Feb. 9, 2007
Note: The Richard Burgin reading has been cancelled.
Burgin, Purpura And Kuusisto Read For 'Live From Prairie Lights' Feb. 21-23
Pushcart Prize-winner Richard Burgin, University of Iowa Nonfiction Writing Program faculty member Lia Purpura, and Iowa Writers' Workshop alumnus Stephen Kuusisto will read from their work for the "Live from Prairie Lights" radio program, which originates on WSUI-AM 910.
The free events in Prairie Lights Books, 15 S. Dubuque St., will be:
--Burgin reading from his latest collection of short fiction, "Conference on Beautiful Moments," at 7 p.m. Wednesday, Feb. 21.
--Purpura reading from "On Looking," the collection of short essays that is a finalist for the National Book Critics Circle Award, at 7 p.m. Thursday, Feb. 22.
--Kuusisto reading from "Eavesdropping," his new memoir about blindness and the art of listening, at 7 p.m. Friday, Feb. 23.
Streaming audio of the live events can be accessed at http://www.writinguniversity.uiowa.edu.
The readings will be recorded for broadcast on "Live from Prairie Lights." Hour-long productions, hosted by Julie Englander, will air at 8 and 9 p.m. Saturdays, and 7 p.m. Sundays on WSUI-AM 910, WOI-AM 640 and KRNI-AM 1010. A program will also be broadcast at 5 p.m. Sundays on KSUI-FM 91.7. Audio archives are accessible at http://wsui.uiowa.edu.
Burgin, described in a Philadelphia Inquirer review as "the poet laureate of loneliness and longing," is the editor of Boulevard Magazine. He has written a dozen books, and is a five-time winner of the Pushcart Prize.
Of his new collection, Donna Seaman wrote for Booklist, "Burgin skates along the edge of realism and dark fantasy in fiction so supremely well made that all manner of fancy and menace is readily ingested."
And a review in January Magazine asserted, "It takes a masterful writer to create characters who, regardless of whether they are likable, keep the reader engaged. Richard Burgin is such a writer."
Purpura, a poetry graduate of the Iowa Writers Workshop, is currently a visiting faculty member in the UI Nonfiction Writing Program. She is the author of "Increase" (essays), "Stone Sky Lifting" (poems), "The Brighter the Veil" (poems), and two books of translations.
Her awards include a National Endowment for the Arts Fellowship in Prose, a Pushcart Prize, a Fulbright Fellowship, the Associated Writing Programs Award in Creative Nonfiction, and the Ohio State University Press/The Journal Award in Poetry. She is Writer-in-Residence at Loyola College in Baltimore, Maryland, and teaches at the Rainier Writing Workshop Master of Fine Arts Program in Tacoma, Wash.

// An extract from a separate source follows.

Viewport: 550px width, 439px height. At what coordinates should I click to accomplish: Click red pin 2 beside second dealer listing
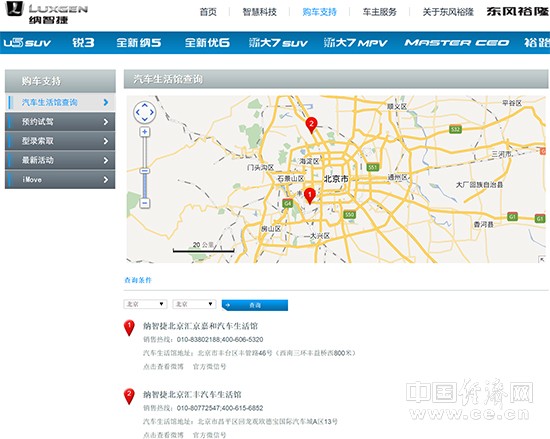click(129, 396)
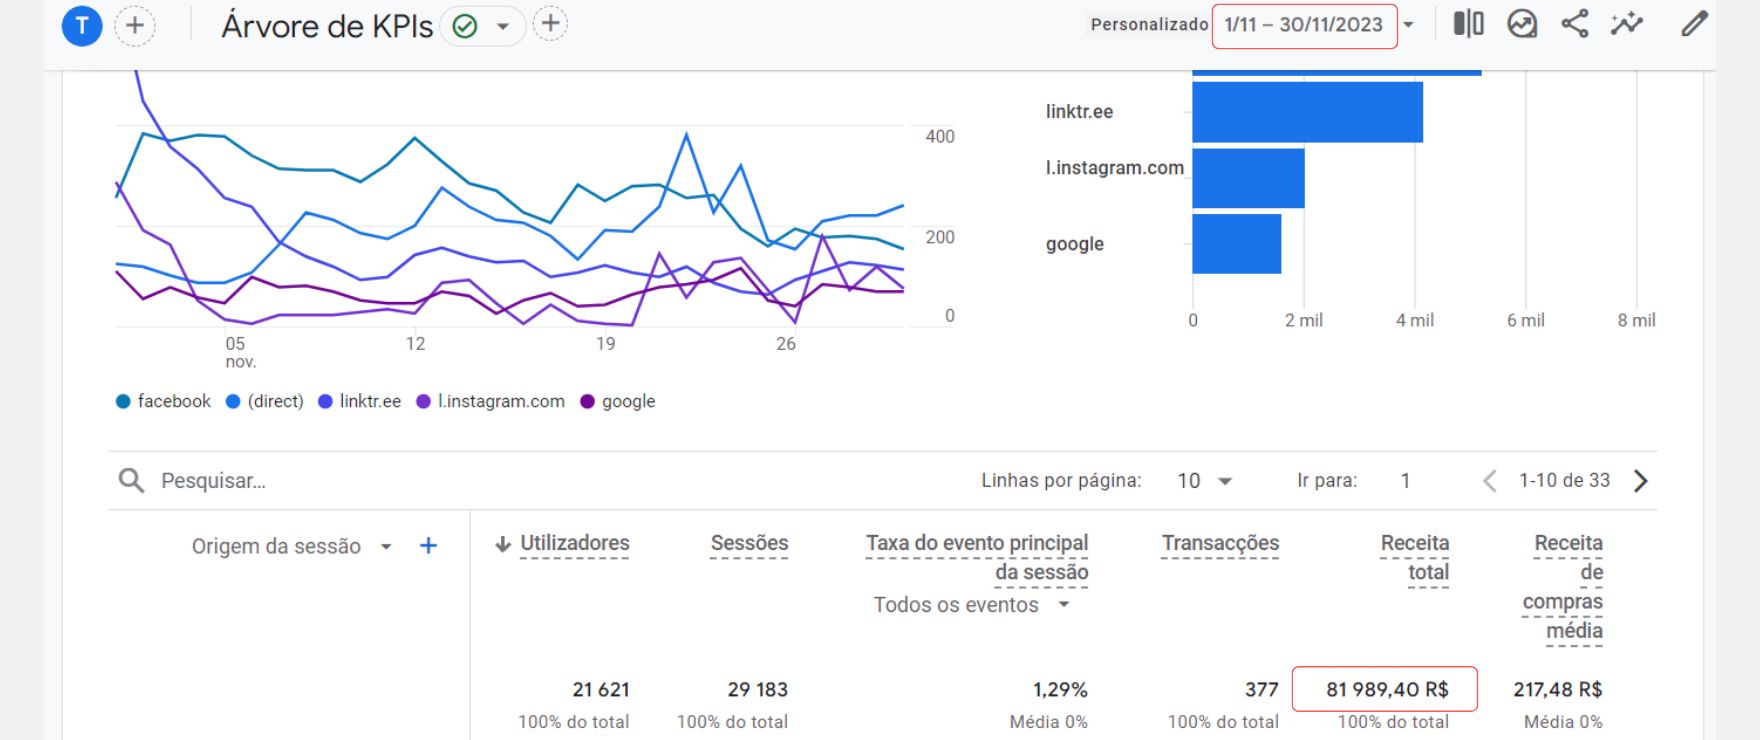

National Book Critics Circle board member Kevin Prufer wrote, "'On Looking' is a hard book to categorize. Lia Purpura's sense of the intricate rhythms of language, her carefully constructed imagery, her leaps of association and symbols all recall the language of a poet. Her seductive, confessional voice, her need to be plain about her own experiences as a mother, a writer, and an observer of the world call to mind the works of the memoirist. And her finely tuned critical mind, her need to dissect and understand both the world and the world rendered in art suggest the work of the critic and aesthetic philosopher.
"In fact, Lia Purpura is all of these, employing the tools of multiple genres to examine, through a series of 18 linked lyric essays, what it means to observe and to write. . . . In these essays, Lia Purpura brings a nuanced, highly intelligent, critical eye to our most casual moments of perception."
Kuusisto, author of the memoir "Planet of the Blind" and the poetry collection "Only Bread, Only Light," is professor of English and disability studies at Ohio State University. Recognized by the New York Times as "a powerful writer with a musical ear for language and a gift for emotional candor," he has made numerous media appearances including "The Oprah Winfrey Show," "Dateline NBC," National Public Radio and the BBC.
Leah Hager Cohen, author of "Train Go Sorry: Inside a Deaf World," wrote "'Eavesdropping' is full of felicitous surprises, most of them stemming from Kuusisto's ability to push language past its workaday boundaries in order to deliver the experience of listening in a startling, revelatory light. But the greater surprise is the realization that this book isn't about the experience of blindness so much as about the experience of apprehending, of taking in. Ultimately, it's a clear, unsentimental book about the glories of being awake in the world."
The Writers' Workshop and the Nonfiction Writing Program are graduate programs in the UI College of Liberal Arts and Sciences.